++++ DATASET CONTENT

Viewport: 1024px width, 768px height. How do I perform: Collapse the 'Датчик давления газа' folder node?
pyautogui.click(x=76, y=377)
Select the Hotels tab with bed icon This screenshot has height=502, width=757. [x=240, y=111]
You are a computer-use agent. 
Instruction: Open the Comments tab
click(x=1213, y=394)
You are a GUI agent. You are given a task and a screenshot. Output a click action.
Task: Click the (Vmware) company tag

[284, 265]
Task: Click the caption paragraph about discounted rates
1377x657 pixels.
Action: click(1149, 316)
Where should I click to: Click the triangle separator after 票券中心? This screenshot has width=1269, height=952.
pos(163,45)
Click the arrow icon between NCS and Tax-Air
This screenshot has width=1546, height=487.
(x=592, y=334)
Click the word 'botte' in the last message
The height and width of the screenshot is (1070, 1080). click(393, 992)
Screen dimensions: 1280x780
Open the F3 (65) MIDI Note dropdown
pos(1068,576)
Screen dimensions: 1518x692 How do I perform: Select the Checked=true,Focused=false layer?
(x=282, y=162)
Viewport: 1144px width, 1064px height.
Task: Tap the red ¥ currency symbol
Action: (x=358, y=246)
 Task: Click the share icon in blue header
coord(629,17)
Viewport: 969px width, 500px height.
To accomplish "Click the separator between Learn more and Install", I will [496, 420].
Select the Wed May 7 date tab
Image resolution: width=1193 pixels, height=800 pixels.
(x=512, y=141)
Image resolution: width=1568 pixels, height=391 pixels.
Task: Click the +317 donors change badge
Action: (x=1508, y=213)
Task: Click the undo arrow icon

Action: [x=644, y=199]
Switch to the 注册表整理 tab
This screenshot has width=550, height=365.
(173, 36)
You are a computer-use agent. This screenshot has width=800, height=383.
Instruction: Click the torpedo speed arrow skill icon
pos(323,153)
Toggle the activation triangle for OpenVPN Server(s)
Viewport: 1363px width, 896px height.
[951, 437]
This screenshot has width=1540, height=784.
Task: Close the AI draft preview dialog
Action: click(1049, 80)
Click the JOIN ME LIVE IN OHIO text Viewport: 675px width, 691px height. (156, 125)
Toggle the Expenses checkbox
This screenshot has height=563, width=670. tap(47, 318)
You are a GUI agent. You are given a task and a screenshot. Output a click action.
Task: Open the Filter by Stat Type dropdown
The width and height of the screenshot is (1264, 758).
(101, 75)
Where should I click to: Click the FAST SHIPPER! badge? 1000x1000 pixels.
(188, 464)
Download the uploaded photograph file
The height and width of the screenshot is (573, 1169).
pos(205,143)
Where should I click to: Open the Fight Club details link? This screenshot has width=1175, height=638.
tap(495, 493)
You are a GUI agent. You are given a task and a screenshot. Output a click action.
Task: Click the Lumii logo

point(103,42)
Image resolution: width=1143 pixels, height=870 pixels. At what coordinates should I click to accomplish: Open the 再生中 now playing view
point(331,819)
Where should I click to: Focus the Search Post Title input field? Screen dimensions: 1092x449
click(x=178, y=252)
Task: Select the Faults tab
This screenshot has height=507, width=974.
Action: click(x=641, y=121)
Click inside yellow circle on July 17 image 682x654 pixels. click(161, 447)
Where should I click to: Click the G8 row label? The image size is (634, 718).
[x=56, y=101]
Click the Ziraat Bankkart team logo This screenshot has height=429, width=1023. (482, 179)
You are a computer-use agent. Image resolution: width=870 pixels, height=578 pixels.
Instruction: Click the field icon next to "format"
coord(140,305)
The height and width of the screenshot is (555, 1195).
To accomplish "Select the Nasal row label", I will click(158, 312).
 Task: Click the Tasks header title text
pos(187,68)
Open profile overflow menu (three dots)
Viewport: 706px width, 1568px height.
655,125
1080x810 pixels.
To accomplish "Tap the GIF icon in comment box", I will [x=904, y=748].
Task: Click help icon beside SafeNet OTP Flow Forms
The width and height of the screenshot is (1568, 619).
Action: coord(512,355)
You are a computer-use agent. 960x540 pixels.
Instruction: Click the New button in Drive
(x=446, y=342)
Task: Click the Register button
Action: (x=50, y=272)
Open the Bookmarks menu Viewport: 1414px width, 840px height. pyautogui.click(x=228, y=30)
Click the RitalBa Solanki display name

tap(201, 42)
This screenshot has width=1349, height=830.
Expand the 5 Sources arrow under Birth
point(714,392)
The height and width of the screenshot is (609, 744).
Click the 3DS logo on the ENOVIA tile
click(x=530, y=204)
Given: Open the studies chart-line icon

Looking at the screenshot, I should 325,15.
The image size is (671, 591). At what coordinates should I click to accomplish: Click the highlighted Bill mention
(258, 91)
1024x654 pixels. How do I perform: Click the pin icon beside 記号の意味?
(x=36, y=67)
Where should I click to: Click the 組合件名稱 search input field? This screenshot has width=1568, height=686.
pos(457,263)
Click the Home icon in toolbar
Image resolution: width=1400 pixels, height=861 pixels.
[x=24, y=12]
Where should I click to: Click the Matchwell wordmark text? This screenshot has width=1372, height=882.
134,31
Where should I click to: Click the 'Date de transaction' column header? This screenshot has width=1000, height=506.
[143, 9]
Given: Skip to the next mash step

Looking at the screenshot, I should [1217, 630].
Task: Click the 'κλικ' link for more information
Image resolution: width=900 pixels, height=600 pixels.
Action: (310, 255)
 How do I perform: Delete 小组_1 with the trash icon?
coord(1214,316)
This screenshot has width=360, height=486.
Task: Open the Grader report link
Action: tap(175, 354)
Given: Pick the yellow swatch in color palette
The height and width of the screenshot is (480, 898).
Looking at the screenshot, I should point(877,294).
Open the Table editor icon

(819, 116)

++++++++

* HOW TO COMPLETE THIS TASK
With "computer" as the search string, filter the records and return each line that has it.

* RESULT FOR THIS EXERCISE
You are a computer-use agent. 
You are a computer-use agent. This screenshot has width=800, height=383.
You are a computer-use agent. Image resolution: width=870 pixels, height=578 pixels.
You are a computer-use agent. 960x540 pixels.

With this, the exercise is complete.